Her pale, lithe body cut waves like a blade,
Swimming back, skyward gaze, no fear displayed.
The gulls above wrote Arabic in air,
While she emerged with water in her hair.
No towel needed—rivulets ran free
Down ribs to sand in patterns by the sea.
Three market boys stood gawking by the boat,
Reeking of fish and tar—they'd take note.
The eldest, Kolka, boatswain's son, whistled clear:
"Damned mermaid!" rang harsh in her ear.
She pulled wet dress over naked skin—
Fabric clung close, outlining within.
Laughter behind her—she would not turn round.
A familiar voice made mocking sound:
"Hey, miss, your hair's like jellyfish today!"
She pinned it up with shell—then walked away.
Part Three: Cello Solo (Night After Swimming)
Mother waited, drooping on the porch,
Like wet sheet hanging in sorrow's torch.
A letter from him—still sealed, unread.
"Anna, you've been..." her voice filled with dread.
"Swimming."
"Sinning?"
"The sea knows no shame."
Door slammed—in her room, all was same:
Medicine scent and incense burning low,
Father's photo from long ago.
She tore it half—then mended it again,
Too clear the memory of his warmth remained.
Moonlight crept through window's silver frame,
She wrote: "If you knew from what refuse came..."
Refuse became all: fishermen's crude jest,
Salt lips after swimming, Kolka's eyes that pressed
Fire into her back—all turned to verse,
Poetry born from blessing and from curse.
Part Four: Contrabass Tremor (Nikolai)
He came in white suit and panama hat,
Like Maupassant's hero where shores are at.
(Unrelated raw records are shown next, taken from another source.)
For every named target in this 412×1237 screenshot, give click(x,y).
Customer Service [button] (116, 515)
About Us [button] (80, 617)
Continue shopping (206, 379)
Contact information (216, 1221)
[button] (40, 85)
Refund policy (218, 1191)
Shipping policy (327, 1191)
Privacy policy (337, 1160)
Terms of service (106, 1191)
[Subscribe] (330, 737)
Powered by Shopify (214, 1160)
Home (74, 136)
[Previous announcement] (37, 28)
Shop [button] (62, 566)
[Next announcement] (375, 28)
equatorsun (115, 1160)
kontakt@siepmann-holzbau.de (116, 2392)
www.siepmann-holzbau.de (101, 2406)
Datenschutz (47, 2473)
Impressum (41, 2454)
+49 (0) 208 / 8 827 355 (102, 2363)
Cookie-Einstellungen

Saw her emerging from the ocean's foam—
Froze still, dropped Verlaine's treasured tome.
"Have you read Baudelaire's 'Sea Night'?" he asked,
Retrieving his book, in cologne basked.
"In the original French." His fingers shook—
Later he'd write in his private book:
"She rose from depths like Venus from the sea,
But instead of shell—wet calico clung free
To her hips, her eyes like Arctic ice.
I knew at once—muse or my sacrifice."
He spoke of Paris, read Verlaine aloud,
While she thought of Kolka, rough and proud.
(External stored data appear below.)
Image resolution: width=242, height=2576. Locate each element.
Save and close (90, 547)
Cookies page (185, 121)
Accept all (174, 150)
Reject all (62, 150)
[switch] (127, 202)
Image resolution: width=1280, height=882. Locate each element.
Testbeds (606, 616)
When Nikolai tried to kiss her dress's hem,
She laughed: "You fear the real sea, don't you then?"
His lips smelled of brandy and of lies—
Truth lived elsewhere, beneath the skies.
Part Five: Percussion (The Storm)
That day began with thunder's mighty roar,
She swam out further than e'er before,
Until the shore became a pale thin line.
Cramp seized her calf—she turned supine.
The gulls sang songs of ancient sea-worn lore,
She remembered father teaching swimming's shore:
"Float like an aristocrat!" he'd say—
Noble bearing even in the spray.
A wave crashed over—salt burned her eyes,
She surfaced gasping beneath gray skies.
From shore came cries: "She'll drown!" they called,
But deeper dove she, pride enthralled.
The rocks near lighthouse caught her weary form,
Dress torn by shells in ocean's storm.
She walked home dripping water, bleeding pride,
While mother mended tears, tears she couldn't hide.
Part Six: Harp of Memory (Echo of Betrayal)
At midnight crept she to the fishers' place,
Kolka slept in boat, sail hid his face.
Upon his chest she placed a heart-shaped shell—
Payment for silence, secret to keep well.
He hadn't told her mother of her flight
When she prowled beach with strap, face white.
"Why?" he woke, gripped her wrist so tight.
"So you'll remember."
His fingers smelled of mussel, ocean's brine,
She pulled away before his lips met mine.
Next morning Nikolai brought poppies red,
Spoke of marriage, future wed.
She tore the petals, cast them to the sea:
Loves—betrays—flees—dies—destiny.
The ocean sent the flowers floating back,
As if to fill what her heart did lack.
Part Seven: Finale (Birth of the Poet)
Years later, signing "Evening," her first book,
She'd taste Yevpatoria's salt, backward look.
Nikolai, now husband, raged and broke
A vase—while she, inspired, wrote and spoke:
"I need no more these legs of mine,
Let them become a tail divine!
I swim, and joy runs cool and deep,
Far from these heights so hard to keep..."
Kolka would die in Civil War's cruel game,
Mother would pass, unforgiveness her name.
Father would write repentance—she'd burn it whole,
Never reading words that might console.
But that night, sixteen, upon the cliff,
She heard the echo, stern and stiff,
Ocean returning what she'd given free—
And understood: pain makes melody.
The notes were there, the music in her soul,
All that remained—find words to make it whole.